* _EXCERPTED PASSAGE_:

□ □ □ □

Birthing Stories…

Let me give you a piece of advice… After the break…

Birthing Stories…

Men are from Mars, Women are from Venus.

Women enjoy watching “the Hallmark channel” and guys won’t blink an eyelid sitting through a marathon of “Rambo” films. Women want to talk about how your day went for five hours and the closest that two guys will get to discussing their day is how their ‘fantasy football’ statistics are performing.

We speak the same language, live on the same street, drive on the same roads, buy our groceries from the same stores and even work for the same companies…

Yet we live in two entirely separate and different universes.

So, let me give the ladies just a little teeny-tiny piece of advice. This isn’t sexist or racist or elitist or any other “-ist” that there is. This is simply reality. I’ve written about it before. I’m about to repeat it here again:

No one wants to hear about your birthing stories while at work. At all. Ever. Regardless of what people tell you. Don’t do it.

I get it – It’s the miracle of birth. Just like a wedding, every birth is different. Every birth is special and magical and wonderful and blessed and all of that other happy hoopla.

Please don’t tell us about it. Ever.

Oh my gosh, we had to go out into the pouring rain. Back then, I-47 still was being constructed so we had to take the back way to the hospital. Larry was still driving the white station wagon that we had when we got married and it had the lousiest windshield wipers! Oh my gosh, I kept screaming for him to slow down, slow down, slow down and he snapped at me to shut up and keep breathing and we nearly ran into this poor dump truck that was right in front of us, I thought I was going to pop poor Billy out right then and there! The dump truck driver, bless his soul, got out of the truck and asked us if we were OK and, you know Larry, he’d punch anyone if you gave him a reason and he nearly started a fistfight with the truck driver and I’m there in the front passenger seat huffing and puffing away trying to keep calm because I could feel the head crowning…

OK, we get it. Going into labor is terrifying. Being pregnant is terrifying. Giving birth is painful and terrifying. Your then-husband and now ex-husband acted like a jerk. Your family members acted like jerks. The doctors were jerks. The nurses were jerks. Everyone in the universe except for you and your child were jerks.

□ □ □ □

Continue the essay about birthing stories at work, starting right after its last sentence.

* _STORED DATA_:
□ □ □ □

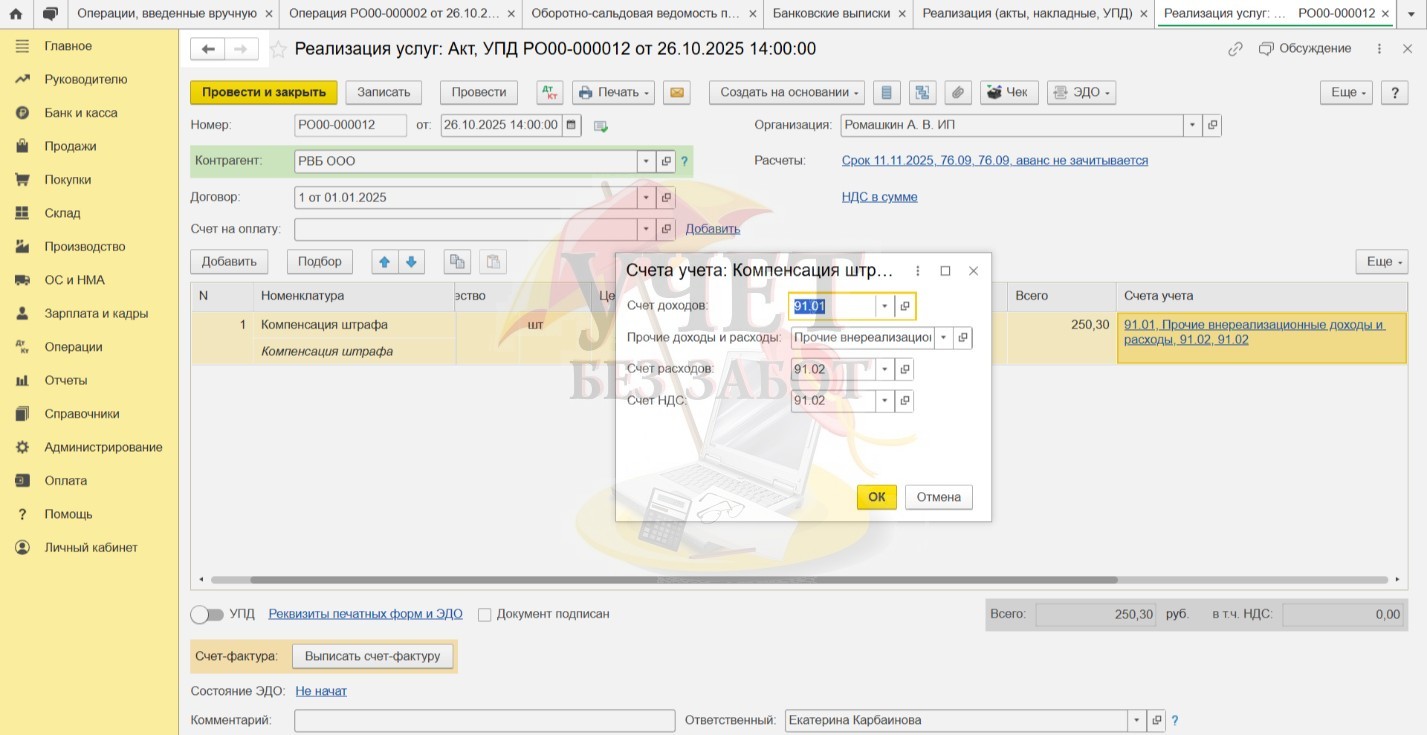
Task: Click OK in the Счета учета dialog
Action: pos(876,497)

□ □ □ □

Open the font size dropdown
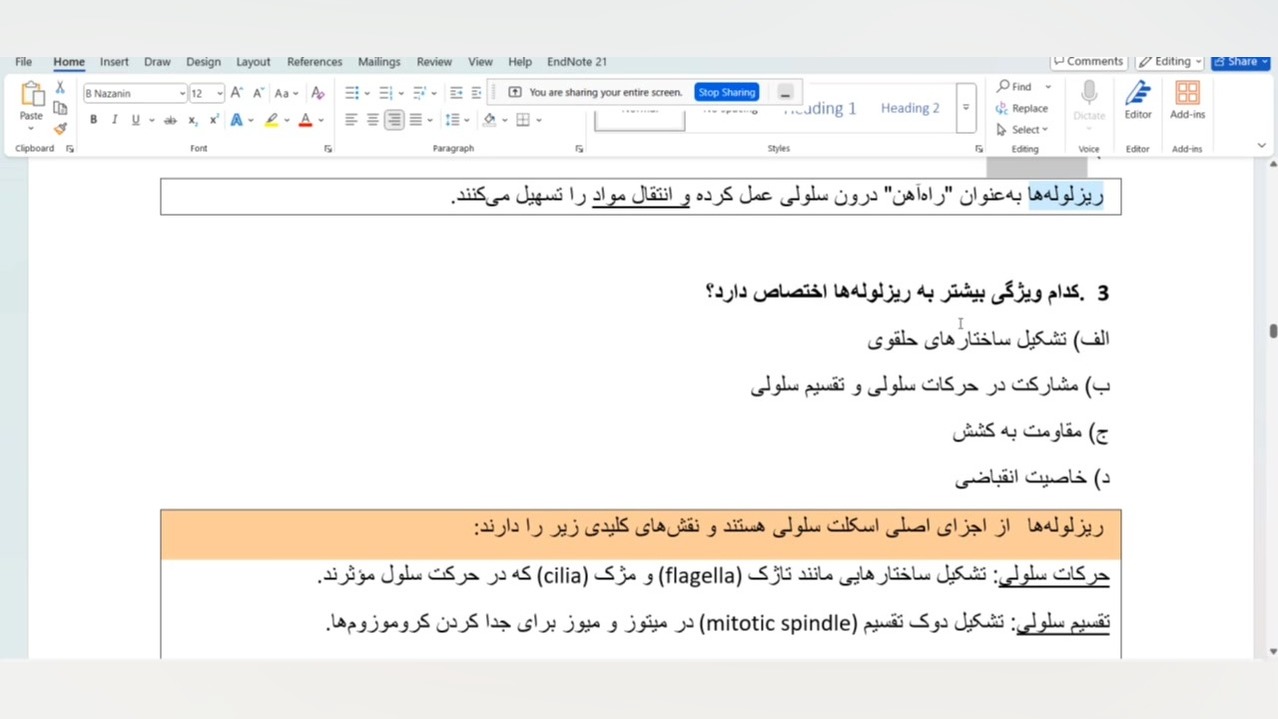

□ □ □ □

* _RESULT_:
Everyone has a funny story about giving birth. You drove into the wrong parking lot. Your husband forgot his wallet and driver’s license when you went to drive to the hospital. The doctor had a funny accent that you couldn’t comprehend. The nurses were incompetent. The television in the hospital room didn’t work. The hospital food was lousy. Your parents were a nightmare. You were almost handed the wrong baby by accident.

No one wants to hear about it. No one wants to hear about the graphic version of the events, either.

The people around you are being socially polite. They don’t want to hear how the nurses in the emergency room thought that you were having a seizure or how your sister drove to the wrong hospital or that father accidentally brought a live firearm into the hospital and was nearly arrested by the on-duty cop there or…

Just stop. Stop. Don’t tell us. I don’t want to hear about umbilical cords or C-sections or that they gave you morphine instead of some other drug or you needed to have “reconstructive surgery” afterwards because, boy, that child really did come out sideways… Just stop. I’m at work to work. I’m not at work so that you can relive those glorious 40 hours of labor. Stop treating work as though you’re reciting the event for an audiobook.

Do everyone a favor: Step outside of the office building and away from everyone except for those that you want to tell your tale to. Then tell your story of how you ran out of gas about a quarter of a mile away from the hospital and these college kids drive by and gave you a lift and… And once you are done telling your wonderful story, go back inside of the office building. That’s all. It’s very simple.

We live in two entirely separate universes. If you want to tell your friends about how you had two different shoes on at the time your were driven to the hospital while in labor, fine. But your co-workers don’t. Yes, they’ll be nice to you and say that they want to know more but they don’t. They don’t. They are there to work.

I’m not writing this to be mean, I’m writing this because I care. Great – Your delivery was a series of hilarious misadventures. Now I’m telling you what no one has the social courtesy to tell you – Don’t tell us. We don’t want to know. That doesn’t make us mean or insensitive, we just have other things that we have to do.